[Saved data entries]
--- START ---

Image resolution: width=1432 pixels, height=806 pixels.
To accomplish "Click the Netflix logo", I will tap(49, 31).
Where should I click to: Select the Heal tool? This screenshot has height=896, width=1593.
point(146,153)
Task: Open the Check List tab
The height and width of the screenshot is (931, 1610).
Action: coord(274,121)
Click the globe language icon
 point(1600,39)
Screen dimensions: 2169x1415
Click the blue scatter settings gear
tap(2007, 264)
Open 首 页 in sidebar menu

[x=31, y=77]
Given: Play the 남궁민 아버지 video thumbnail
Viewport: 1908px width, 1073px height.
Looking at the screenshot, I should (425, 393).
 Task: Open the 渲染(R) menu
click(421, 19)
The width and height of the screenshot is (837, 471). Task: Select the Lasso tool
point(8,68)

--- END ---

# Goal of the exercise
May I have all of the records repeated exactly?

# Exercise output
Image resolution: width=1432 pixels, height=806 pixels.
To accomplish "Click the Netflix logo", I will tap(49, 31).
Where should I click to: Select the Heal tool? This screenshot has height=896, width=1593.
point(146,153)
Task: Open the Check List tab
The height and width of the screenshot is (931, 1610).
Action: coord(274,121)
Click the globe language icon
 point(1600,39)
Screen dimensions: 2169x1415
Click the blue scatter settings gear
tap(2007, 264)
Open 首 页 in sidebar menu

[x=31, y=77]
Given: Play the 남궁민 아버지 video thumbnail
Viewport: 1908px width, 1073px height.
Looking at the screenshot, I should (425, 393).
 Task: Open the 渲染(R) menu
click(421, 19)
The width and height of the screenshot is (837, 471). Task: Select the Lasso tool
point(8,68)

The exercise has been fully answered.